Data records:
*-*-*
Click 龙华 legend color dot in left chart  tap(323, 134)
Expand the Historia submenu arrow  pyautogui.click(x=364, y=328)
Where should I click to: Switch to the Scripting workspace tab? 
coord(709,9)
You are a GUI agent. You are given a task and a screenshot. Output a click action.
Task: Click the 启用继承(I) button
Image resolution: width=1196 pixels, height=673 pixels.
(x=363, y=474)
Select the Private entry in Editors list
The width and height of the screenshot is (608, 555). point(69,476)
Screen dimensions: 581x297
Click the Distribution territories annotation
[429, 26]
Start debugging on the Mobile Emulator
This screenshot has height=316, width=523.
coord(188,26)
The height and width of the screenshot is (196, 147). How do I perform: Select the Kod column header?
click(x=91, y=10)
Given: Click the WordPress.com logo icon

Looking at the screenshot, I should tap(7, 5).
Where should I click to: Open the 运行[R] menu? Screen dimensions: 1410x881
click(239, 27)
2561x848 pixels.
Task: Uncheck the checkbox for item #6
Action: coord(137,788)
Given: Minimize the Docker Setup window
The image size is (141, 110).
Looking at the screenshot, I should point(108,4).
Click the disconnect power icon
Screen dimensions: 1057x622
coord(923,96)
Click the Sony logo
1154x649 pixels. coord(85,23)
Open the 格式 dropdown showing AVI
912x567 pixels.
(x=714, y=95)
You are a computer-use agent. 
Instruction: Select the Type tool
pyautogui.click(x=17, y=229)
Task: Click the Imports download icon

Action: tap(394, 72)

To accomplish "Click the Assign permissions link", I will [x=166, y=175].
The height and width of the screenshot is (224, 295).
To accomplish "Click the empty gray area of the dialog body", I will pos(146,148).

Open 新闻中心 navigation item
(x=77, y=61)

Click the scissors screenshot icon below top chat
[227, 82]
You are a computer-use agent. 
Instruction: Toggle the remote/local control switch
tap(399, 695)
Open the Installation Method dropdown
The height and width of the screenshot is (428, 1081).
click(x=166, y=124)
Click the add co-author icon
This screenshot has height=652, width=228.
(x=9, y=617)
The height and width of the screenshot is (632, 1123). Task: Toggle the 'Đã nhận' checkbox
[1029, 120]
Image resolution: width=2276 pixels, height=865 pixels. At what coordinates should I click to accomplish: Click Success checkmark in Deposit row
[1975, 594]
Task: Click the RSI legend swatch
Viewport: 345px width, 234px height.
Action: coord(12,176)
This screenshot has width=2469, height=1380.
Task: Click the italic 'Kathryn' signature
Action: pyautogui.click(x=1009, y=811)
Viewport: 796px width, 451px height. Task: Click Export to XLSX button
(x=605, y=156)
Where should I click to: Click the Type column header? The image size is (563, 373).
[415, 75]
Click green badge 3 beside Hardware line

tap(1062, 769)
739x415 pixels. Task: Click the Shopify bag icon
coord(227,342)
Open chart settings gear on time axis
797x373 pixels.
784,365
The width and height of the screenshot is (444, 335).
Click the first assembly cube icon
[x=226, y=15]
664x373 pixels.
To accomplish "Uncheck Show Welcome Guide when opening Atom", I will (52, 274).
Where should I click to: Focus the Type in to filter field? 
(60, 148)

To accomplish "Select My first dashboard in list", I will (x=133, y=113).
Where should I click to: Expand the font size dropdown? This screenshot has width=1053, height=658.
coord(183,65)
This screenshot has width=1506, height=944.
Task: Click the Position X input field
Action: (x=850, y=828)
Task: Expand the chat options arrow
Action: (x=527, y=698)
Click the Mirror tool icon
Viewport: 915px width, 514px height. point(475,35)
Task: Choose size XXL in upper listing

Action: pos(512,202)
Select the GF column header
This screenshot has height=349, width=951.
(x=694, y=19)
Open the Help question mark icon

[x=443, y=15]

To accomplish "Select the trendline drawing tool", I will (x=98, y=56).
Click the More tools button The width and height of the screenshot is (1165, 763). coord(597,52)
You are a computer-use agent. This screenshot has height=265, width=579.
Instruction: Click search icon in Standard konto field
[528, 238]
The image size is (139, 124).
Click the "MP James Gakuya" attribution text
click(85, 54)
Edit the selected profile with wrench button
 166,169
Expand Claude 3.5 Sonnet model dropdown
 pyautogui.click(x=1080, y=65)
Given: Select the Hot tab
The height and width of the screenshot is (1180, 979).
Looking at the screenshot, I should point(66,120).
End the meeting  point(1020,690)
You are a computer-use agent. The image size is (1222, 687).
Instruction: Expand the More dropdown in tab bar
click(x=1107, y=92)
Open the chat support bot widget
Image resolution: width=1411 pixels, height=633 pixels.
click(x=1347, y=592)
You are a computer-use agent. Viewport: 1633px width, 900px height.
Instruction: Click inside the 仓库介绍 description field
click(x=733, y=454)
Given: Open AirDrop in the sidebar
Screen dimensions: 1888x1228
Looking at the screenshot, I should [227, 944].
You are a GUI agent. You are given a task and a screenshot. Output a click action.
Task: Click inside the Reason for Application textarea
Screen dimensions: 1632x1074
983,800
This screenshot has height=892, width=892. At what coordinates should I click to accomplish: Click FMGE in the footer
*-*-*
What to produce: Rewrite the lines above, substituting "Screen size" for every occurrence of "Screen dimensions" and leaving everything else unchanged.

Result:
Click 龙华 legend color dot in left chart  tap(323, 134)
Expand the Historia submenu arrow  pyautogui.click(x=364, y=328)
Where should I click to: Switch to the Scripting workspace tab? 
coord(709,9)
You are a GUI agent. You are given a task and a screenshot. Output a click action.
Task: Click the 启用继承(I) button
Image resolution: width=1196 pixels, height=673 pixels.
(x=363, y=474)
Select the Private entry in Editors list
The width and height of the screenshot is (608, 555). point(69,476)
Screen size: 581x297
Click the Distribution territories annotation
[429, 26]
Start debugging on the Mobile Emulator
This screenshot has height=316, width=523.
coord(188,26)
The height and width of the screenshot is (196, 147). How do I perform: Select the Kod column header?
click(x=91, y=10)
Given: Click the WordPress.com logo icon

Looking at the screenshot, I should tap(7, 5).
Where should I click to: Open the 运行[R] menu? Screen size: 1410x881
click(239, 27)
2561x848 pixels.
Task: Uncheck the checkbox for item #6
Action: coord(137,788)
Given: Minimize the Docker Setup window
The image size is (141, 110).
Looking at the screenshot, I should point(108,4).
Click the disconnect power icon
Screen size: 1057x622
coord(923,96)
Click the Sony logo
1154x649 pixels. coord(85,23)
Open the 格式 dropdown showing AVI
912x567 pixels.
(x=714, y=95)
You are a computer-use agent. 
Instruction: Select the Type tool
pyautogui.click(x=17, y=229)
Task: Click the Imports download icon

Action: tap(394, 72)

To accomplish "Click the Assign permissions link", I will [x=166, y=175].
The height and width of the screenshot is (224, 295).
To accomplish "Click the empty gray area of the dialog body", I will pos(146,148).

Open 新闻中心 navigation item
(x=77, y=61)

Click the scissors screenshot icon below top chat
[227, 82]
You are a computer-use agent. 
Instruction: Toggle the remote/local control switch
tap(399, 695)
Open the Installation Method dropdown
The height and width of the screenshot is (428, 1081).
click(x=166, y=124)
Click the add co-author icon
This screenshot has height=652, width=228.
(x=9, y=617)
The height and width of the screenshot is (632, 1123). Task: Toggle the 'Đã nhận' checkbox
[1029, 120]
Image resolution: width=2276 pixels, height=865 pixels. At what coordinates should I click to accomplish: Click Success checkmark in Deposit row
[1975, 594]
Task: Click the RSI legend swatch
Viewport: 345px width, 234px height.
Action: coord(12,176)
This screenshot has width=2469, height=1380.
Task: Click the italic 'Kathryn' signature
Action: pyautogui.click(x=1009, y=811)
Viewport: 796px width, 451px height. Task: Click Export to XLSX button
(x=605, y=156)
Where should I click to: Click the Type column header? The image size is (563, 373).
[415, 75]
Click green badge 3 beside Hardware line

tap(1062, 769)
739x415 pixels. Task: Click the Shopify bag icon
coord(227,342)
Open chart settings gear on time axis
797x373 pixels.
784,365
The width and height of the screenshot is (444, 335).
Click the first assembly cube icon
[x=226, y=15]
664x373 pixels.
To accomplish "Uncheck Show Welcome Guide when opening Atom", I will (52, 274).
Where should I click to: Focus the Type in to filter field? 
(60, 148)

To accomplish "Select My first dashboard in list", I will (x=133, y=113).
Where should I click to: Expand the font size dropdown? This screenshot has width=1053, height=658.
coord(183,65)
This screenshot has width=1506, height=944.
Task: Click the Position X input field
Action: (x=850, y=828)
Task: Expand the chat options arrow
Action: (x=527, y=698)
Click the Mirror tool icon
Viewport: 915px width, 514px height. point(475,35)
Task: Choose size XXL in upper listing

Action: pos(512,202)
Select the GF column header
This screenshot has height=349, width=951.
(x=694, y=19)
Open the Help question mark icon

[x=443, y=15]

To accomplish "Select the trendline drawing tool", I will (x=98, y=56).
Click the More tools button The width and height of the screenshot is (1165, 763). coord(597,52)
You are a computer-use agent. This screenshot has height=265, width=579.
Instruction: Click search icon in Standard konto field
[528, 238]
The image size is (139, 124).
Click the "MP James Gakuya" attribution text
click(85, 54)
Edit the selected profile with wrench button
 166,169
Expand Claude 3.5 Sonnet model dropdown
 pyautogui.click(x=1080, y=65)
Given: Select the Hot tab
The height and width of the screenshot is (1180, 979).
Looking at the screenshot, I should point(66,120).
End the meeting  point(1020,690)
You are a computer-use agent. The image size is (1222, 687).
Instruction: Expand the More dropdown in tab bar
click(x=1107, y=92)
Open the chat support bot widget
Image resolution: width=1411 pixels, height=633 pixels.
click(x=1347, y=592)
You are a computer-use agent. Viewport: 1633px width, 900px height.
Instruction: Click inside the 仓库介绍 description field
click(x=733, y=454)
Given: Open AirDrop in the sidebar
Screen size: 1888x1228
Looking at the screenshot, I should [227, 944].
You are a GUI agent. You are given a task and a screenshot. Output a click action.
Task: Click inside the Reason for Application textarea
Screen size: 1632x1074
983,800
This screenshot has height=892, width=892. At what coordinates should I click to accomplish: Click FMGE in the footer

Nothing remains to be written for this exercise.